PROBLEM TO WORK ON - Line by line, repeat the material below without any deviation.
········
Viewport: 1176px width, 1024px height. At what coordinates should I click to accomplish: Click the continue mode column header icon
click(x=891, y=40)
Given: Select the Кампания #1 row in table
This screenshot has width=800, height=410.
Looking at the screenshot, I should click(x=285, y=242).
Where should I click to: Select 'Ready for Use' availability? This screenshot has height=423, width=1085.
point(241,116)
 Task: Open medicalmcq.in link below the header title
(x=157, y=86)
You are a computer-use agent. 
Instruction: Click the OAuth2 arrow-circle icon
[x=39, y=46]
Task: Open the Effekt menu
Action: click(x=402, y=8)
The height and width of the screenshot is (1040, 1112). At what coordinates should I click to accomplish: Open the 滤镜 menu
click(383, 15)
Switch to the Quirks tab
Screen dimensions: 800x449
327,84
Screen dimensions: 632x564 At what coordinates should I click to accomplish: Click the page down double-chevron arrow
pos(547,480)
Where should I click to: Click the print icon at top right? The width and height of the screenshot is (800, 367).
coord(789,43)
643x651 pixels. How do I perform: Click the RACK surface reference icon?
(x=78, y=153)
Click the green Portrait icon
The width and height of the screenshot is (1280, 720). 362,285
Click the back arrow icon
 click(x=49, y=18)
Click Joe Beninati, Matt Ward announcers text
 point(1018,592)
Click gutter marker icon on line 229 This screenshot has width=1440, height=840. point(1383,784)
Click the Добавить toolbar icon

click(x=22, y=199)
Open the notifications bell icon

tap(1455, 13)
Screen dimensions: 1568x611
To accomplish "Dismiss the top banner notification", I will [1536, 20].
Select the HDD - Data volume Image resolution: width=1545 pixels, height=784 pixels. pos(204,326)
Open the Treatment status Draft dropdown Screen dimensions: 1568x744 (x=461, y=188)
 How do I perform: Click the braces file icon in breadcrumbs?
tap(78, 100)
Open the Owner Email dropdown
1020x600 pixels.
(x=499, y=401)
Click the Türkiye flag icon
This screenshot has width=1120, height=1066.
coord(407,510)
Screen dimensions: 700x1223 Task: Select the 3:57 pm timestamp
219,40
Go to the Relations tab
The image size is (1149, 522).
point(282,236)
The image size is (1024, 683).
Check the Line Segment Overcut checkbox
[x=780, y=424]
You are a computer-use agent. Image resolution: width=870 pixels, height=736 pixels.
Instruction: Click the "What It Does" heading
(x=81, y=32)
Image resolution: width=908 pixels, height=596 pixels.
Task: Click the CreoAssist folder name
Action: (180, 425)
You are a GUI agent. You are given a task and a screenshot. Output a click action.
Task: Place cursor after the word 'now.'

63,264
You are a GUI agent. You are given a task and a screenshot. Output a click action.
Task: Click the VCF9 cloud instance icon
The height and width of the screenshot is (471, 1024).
········
REPLY TO THE TASK -
Viewport: 1176px width, 1024px height. At what coordinates should I click to accomplish: Click the continue mode column header icon
click(x=891, y=40)
Given: Select the Кампания #1 row in table
This screenshot has width=800, height=410.
Looking at the screenshot, I should click(x=285, y=242).
Where should I click to: Select 'Ready for Use' availability? This screenshot has height=423, width=1085.
point(241,116)
 Task: Open medicalmcq.in link below the header title
(x=157, y=86)
You are a computer-use agent. 
Instruction: Click the OAuth2 arrow-circle icon
[x=39, y=46]
Task: Open the Effekt menu
Action: click(x=402, y=8)
The height and width of the screenshot is (1040, 1112). At what coordinates should I click to accomplish: Open the 滤镜 menu
click(383, 15)
Switch to the Quirks tab
Screen dimensions: 800x449
327,84
Screen dimensions: 632x564 At what coordinates should I click to accomplish: Click the page down double-chevron arrow
pos(547,480)
Where should I click to: Click the print icon at top right? The width and height of the screenshot is (800, 367).
coord(789,43)
643x651 pixels. How do I perform: Click the RACK surface reference icon?
(x=78, y=153)
Click the green Portrait icon
The width and height of the screenshot is (1280, 720). 362,285
Click the back arrow icon
 click(x=49, y=18)
Click Joe Beninati, Matt Ward announcers text
 point(1018,592)
Click gutter marker icon on line 229 This screenshot has width=1440, height=840. point(1383,784)
Click the Добавить toolbar icon

click(x=22, y=199)
Open the notifications bell icon

tap(1455, 13)
Screen dimensions: 1568x611
To accomplish "Dismiss the top banner notification", I will [1536, 20].
Select the HDD - Data volume Image resolution: width=1545 pixels, height=784 pixels. pos(204,326)
Open the Treatment status Draft dropdown Screen dimensions: 1568x744 (x=461, y=188)
 How do I perform: Click the braces file icon in breadcrumbs?
tap(78, 100)
Open the Owner Email dropdown
1020x600 pixels.
(x=499, y=401)
Click the Türkiye flag icon
This screenshot has width=1120, height=1066.
coord(407,510)
Screen dimensions: 700x1223 Task: Select the 3:57 pm timestamp
219,40
Go to the Relations tab
The image size is (1149, 522).
point(282,236)
The image size is (1024, 683).
Check the Line Segment Overcut checkbox
[x=780, y=424]
You are a computer-use agent. Image resolution: width=870 pixels, height=736 pixels.
Instruction: Click the "What It Does" heading
(x=81, y=32)
Image resolution: width=908 pixels, height=596 pixels.
Task: Click the CreoAssist folder name
Action: (180, 425)
You are a GUI agent. You are given a task and a screenshot. Output a click action.
Task: Place cursor after the word 'now.'

63,264
You are a GUI agent. You are given a task and a screenshot. Output a click action.
Task: Click the VCF9 cloud instance icon
The height and width of the screenshot is (471, 1024).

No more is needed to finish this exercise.